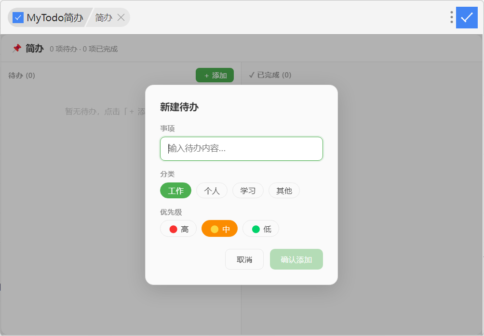Screen dimensions: 484x336
Task: Open the three-dot more options menu
Action: point(451,17)
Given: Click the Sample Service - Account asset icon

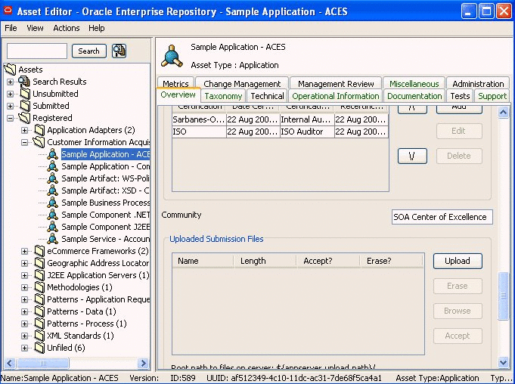Looking at the screenshot, I should pos(52,239).
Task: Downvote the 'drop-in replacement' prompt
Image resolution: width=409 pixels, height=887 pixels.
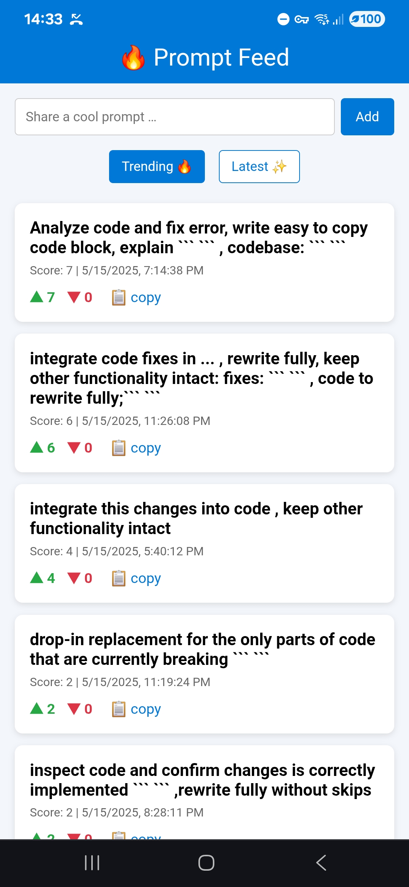Action: (x=80, y=709)
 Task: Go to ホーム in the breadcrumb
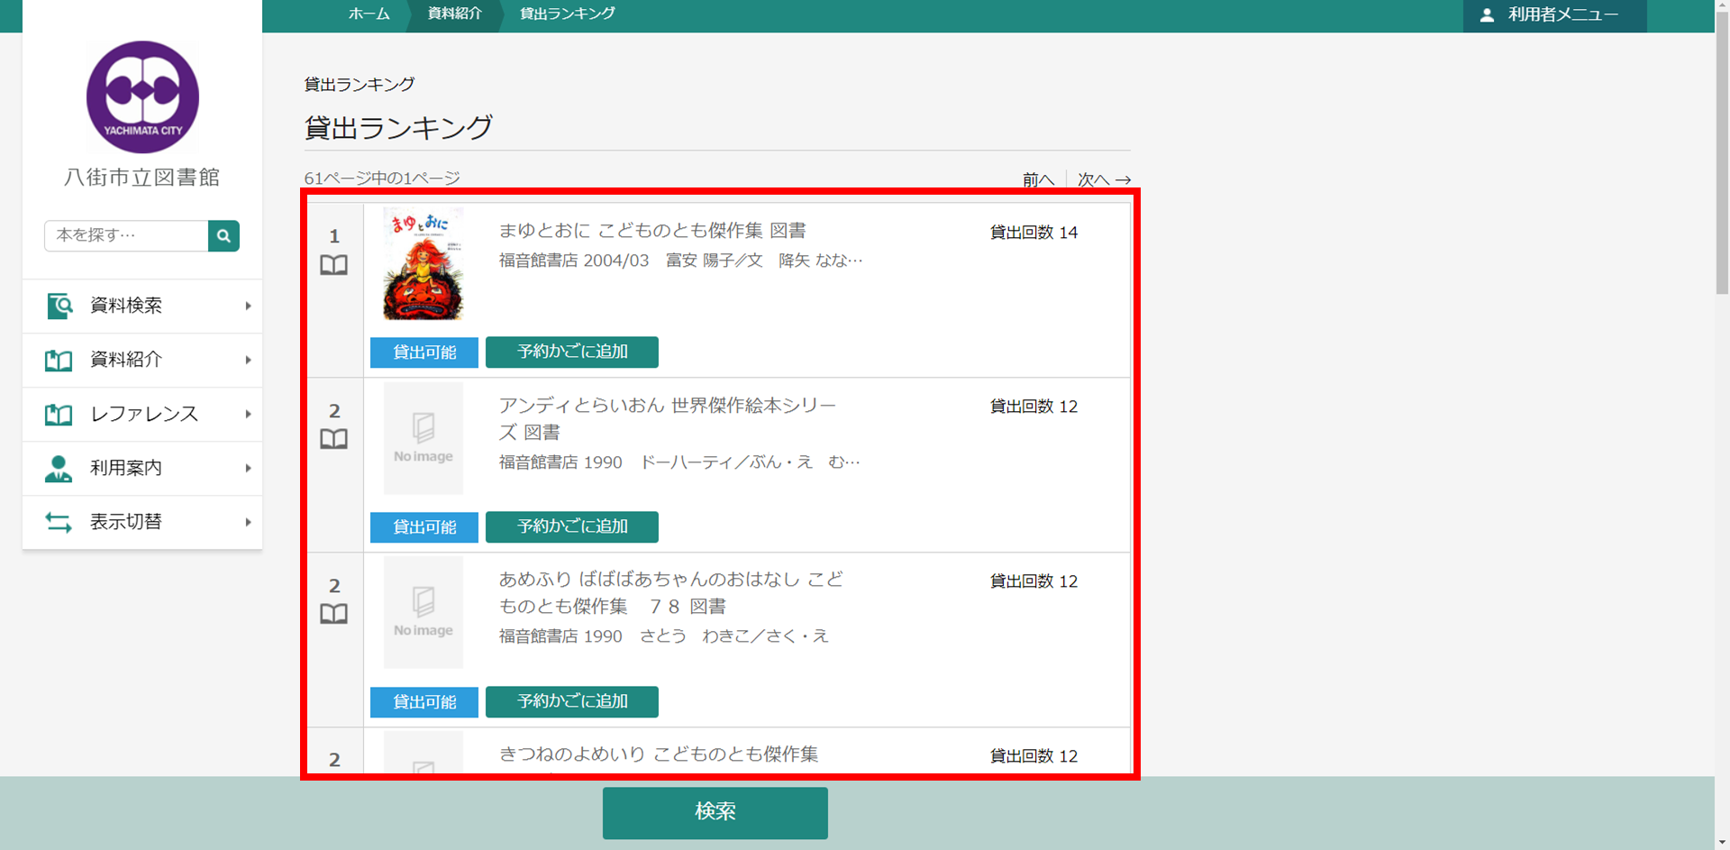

■ What you should do ■
Exact text is required for the lines from the one with "Task: Downvote the" through the last line of the entries, both included. Omit pictures.

■ Solution ■
Task: Downvote the 'drop-in replacement' prompt
Image resolution: width=409 pixels, height=887 pixels.
Action: (x=80, y=709)
 Task: Go to ホーム in the breadcrumb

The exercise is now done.